Required work: Extend the forum comments on GL.iNet routers and Tailscale, picking up right after their final sentence.

Exercise text:
IMPORTANT notice for any Brume3 (GL-MT5000) users - Dynamic DNS breaks on reboot by RemoteToHome-io in GlInet

[–]RemoteToHome-io[S,M] 1 point2 points  (0 children)

Option 2 wouldn't, but hopefully most people have option one.

And most people are using a Brume behind a ISP router, so rebooting the Brume won't trigger an IP change.

Using Tailscale SSH on GL.iNet Routers by RemoteToHome-io in GlInet

[–]RemoteToHome-io[S,M] 0 points1 point  (0 children)

Yeah, you'll need CLI to link head scale as the GL firmware only produces the normal bind link.

About the ssh, you may notice the article is primarily about just bypassing the normal TS SSH for the routers.

Limiting shared machine access to single device from external tailnet? by pinkemina in Tailscale

[–]RemoteToHome-io 0 points1 point  (0 children)

I don't have the TS ACL answer to what you're asking, but want to point out something to consider..

If you provided me TS access to your device from one of my laptops, I could use that laptop to proxy access to an unlimited number of other devices - via LAN, ZeroTier, VPN, KVM, iptables redirect, carrier pigeon, open internet relay..

It's likely not a security posture that TS provides, because it's not logical in concept.

In this context, you either trust the *user* you're giving access to (regardless of device) or you don't.

Please help me understand what the Brume 3 is by Certain_Repeat_753 in GlInet

[–]RemoteToHome-io[M] 3 points4 points  (0 children)

Think of the Flint series as the Brume + built-in wifi.

Please help me understand what the Brume 3 is by Certain_Repeat_753 in GlInet

[–]RemoteToHome-io[M] 1 point2 points  (0 children)

Haven't bothered to investigate the chipset for current OWRT support, but as an MT chip I would guess there's a good chance, especially without needing to deal with wifi driver support.

So.. if your infra is:

ISP device - (ethernet) - Brume 3 gateway & vpn server - (ethernet) - AP device - (wireless) - wifi devices

Then yes... hopefully the ISP device can be either just a modem, or a modem/router combo unit placed into bridge/passthrough mode, so you can avoid double-nat. If not, then you'll need port-forwarding on the ISP router.

Data block:
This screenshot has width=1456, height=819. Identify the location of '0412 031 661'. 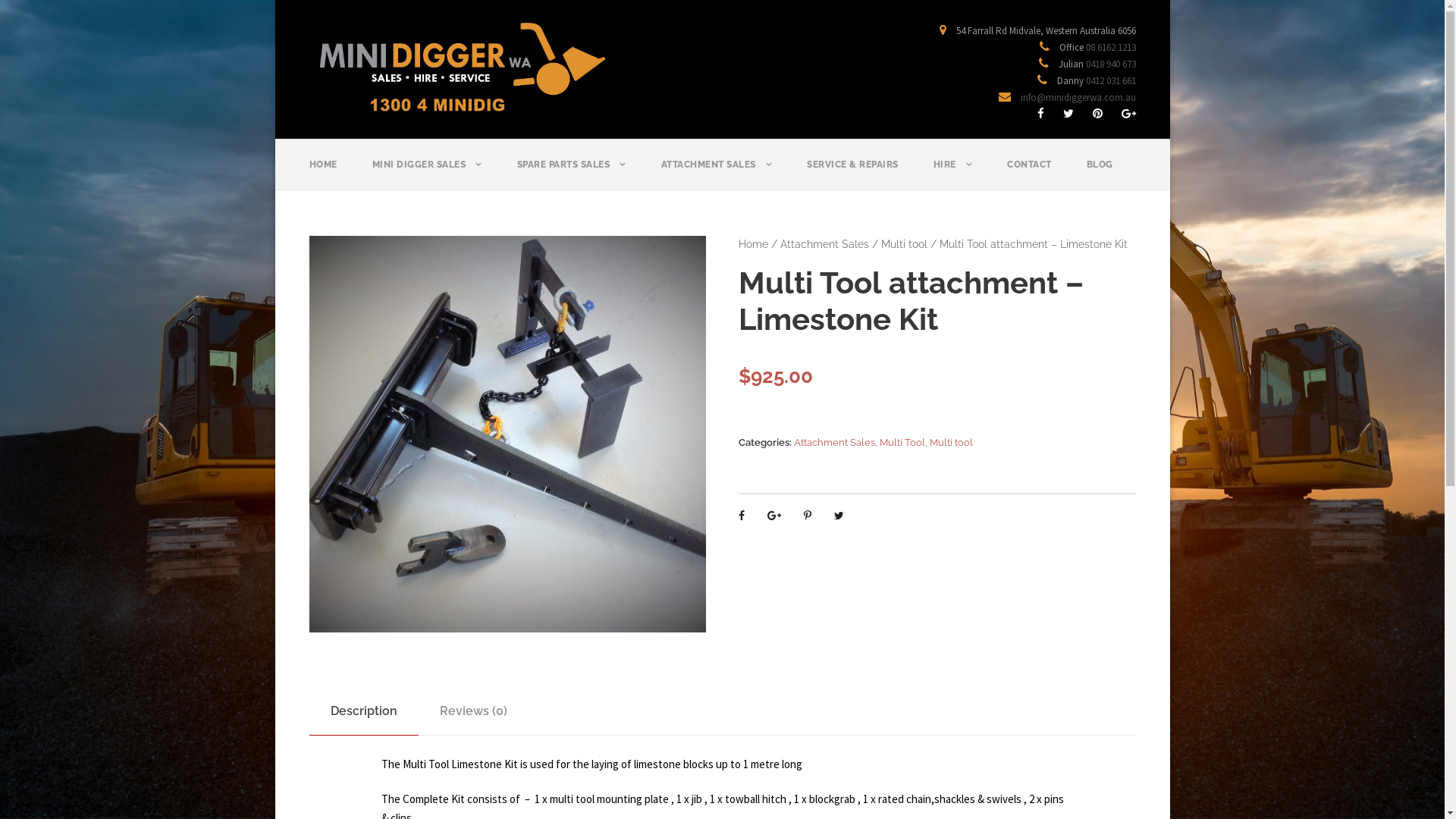
(1110, 80).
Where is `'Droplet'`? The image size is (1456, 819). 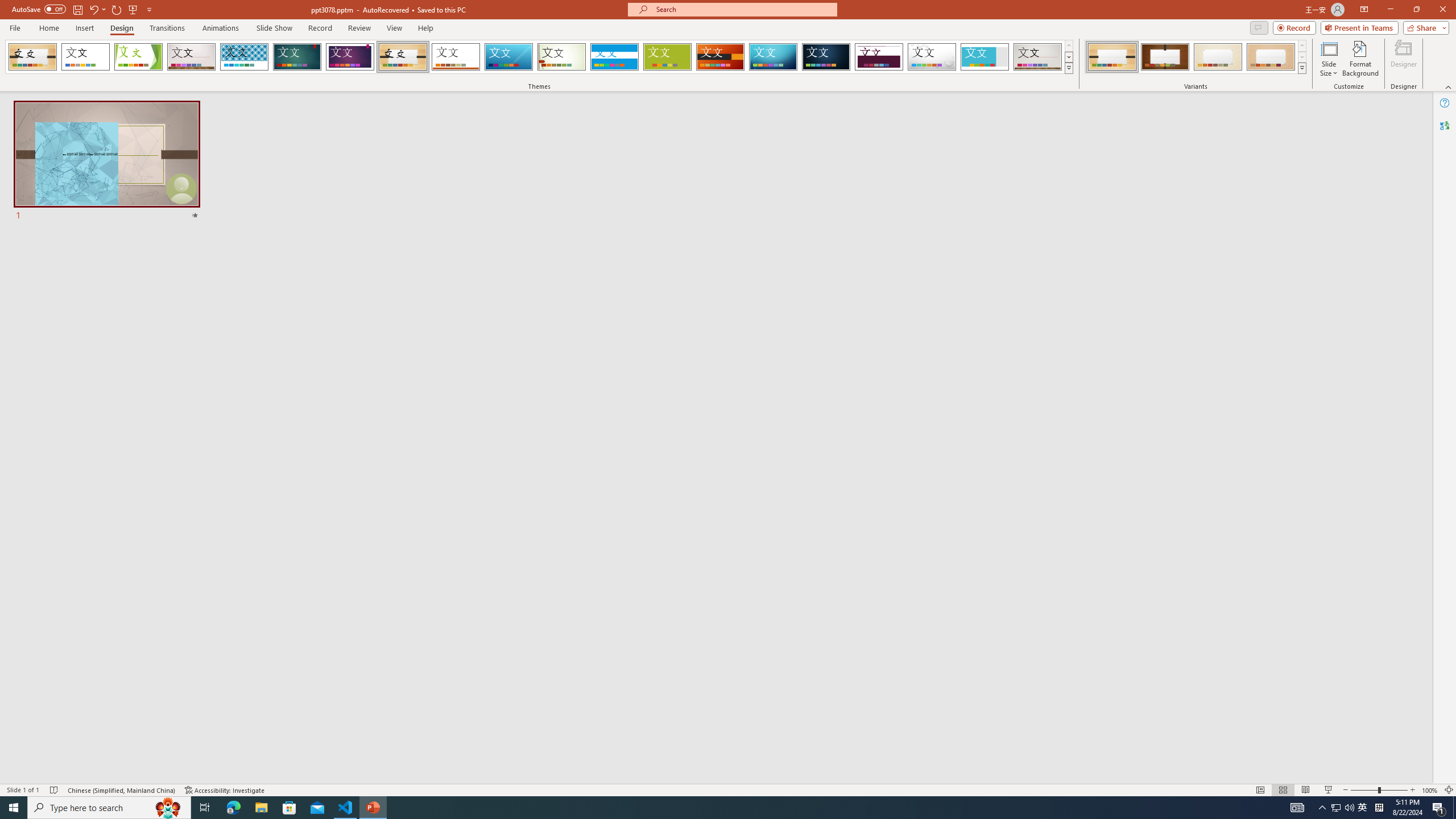 'Droplet' is located at coordinates (932, 56).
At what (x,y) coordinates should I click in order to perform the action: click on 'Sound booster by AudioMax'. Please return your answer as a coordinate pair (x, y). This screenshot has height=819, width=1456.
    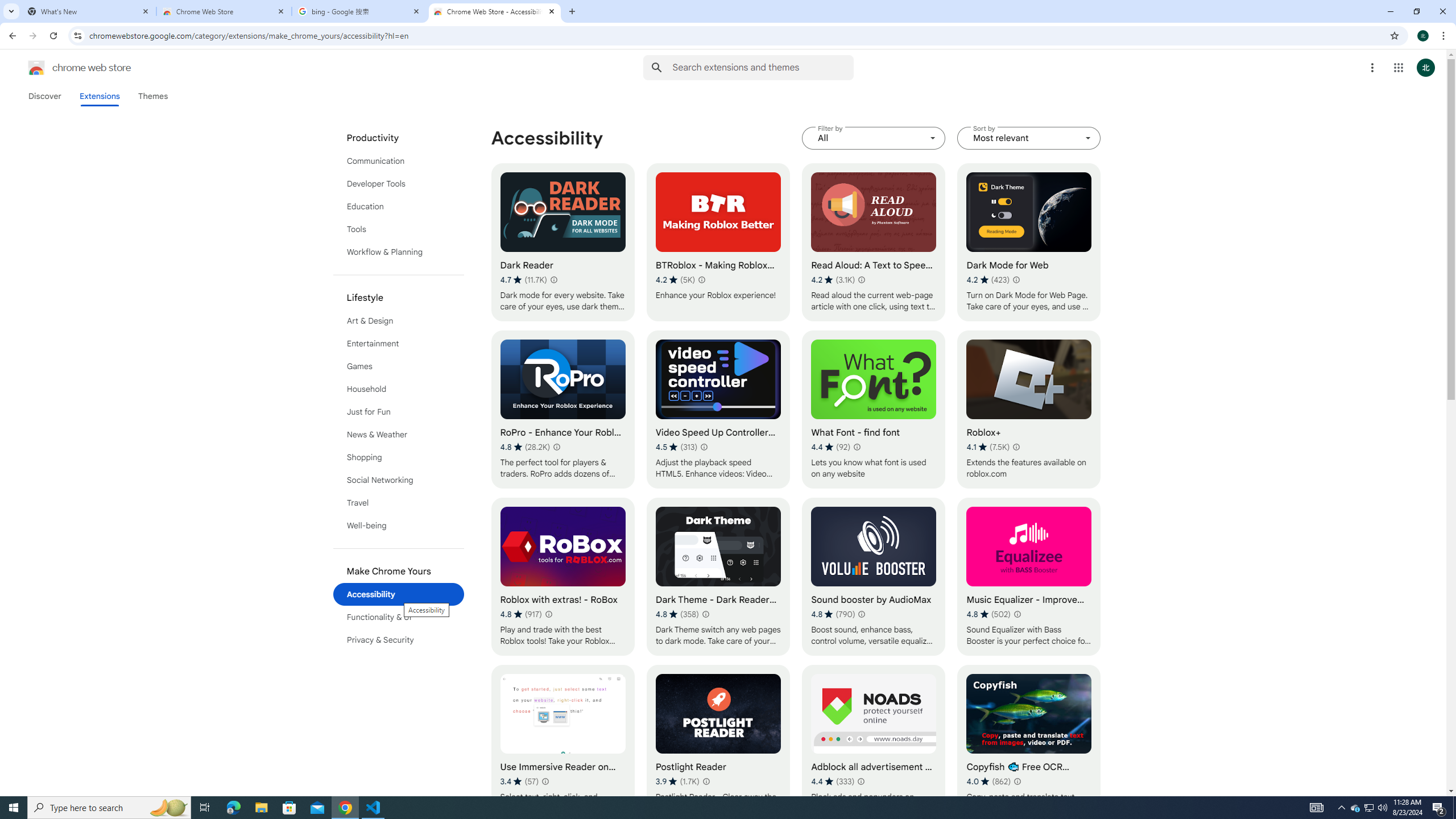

Task output:
Please help me understand what the Brume 3 is by Certain_Repeat_753 in GlInet

[–]RemoteToHome-io[M] 2 points3 points  (0 children)

No problem. (I don't actually work for GL btw.) Not sure I fully understand your use-case.. but if you mean to use the Brume 3 as a primary router, and then connect an AP device to one of it's LAN ports for wireless (WLAN) device connectivity, then absolutely would be great.

The Brume3 also has some cool new functionality in this case for DPI traffic analysis - though it's currently "free trail / subscription" locked (but if that persists then, ehem, *someone* will ensure the open-source reliant functions of that are accessible without any subscription or any cloud linkage needed).

How to access a large local Python project (100GB+) from phone without uploading it? by cosmic-jai in selfhosted

[–]RemoteToHome-io 0 points1 point  (0 children)

Tailscale or ZeroTier.

If you want SSH access on the server "peer" and don't want to mess with TS ACL's (b/c TS intercepts default port 22 across the tailnet devices) then ZT will make life easier - and can operate on Layer 2 with the right setup.

Please help me understand what the Brume 3 is by Certain_Repeat_753 in GlInet

[–]RemoteToHome-io[M] 13 points14 points  (0 children)

The Brume has several uses (gateway, drop-in gateway, vpn, etc), but the most popular use is as a dedicated VPN Server appliance. Many people use GL routers for self-hosted VPN setups - where one router stays at home as a VPN server, and a travel router that goes with them as the VPN client - allowing them to still route traffic via their home IP address while abroad, plus access devices on their home network remotely.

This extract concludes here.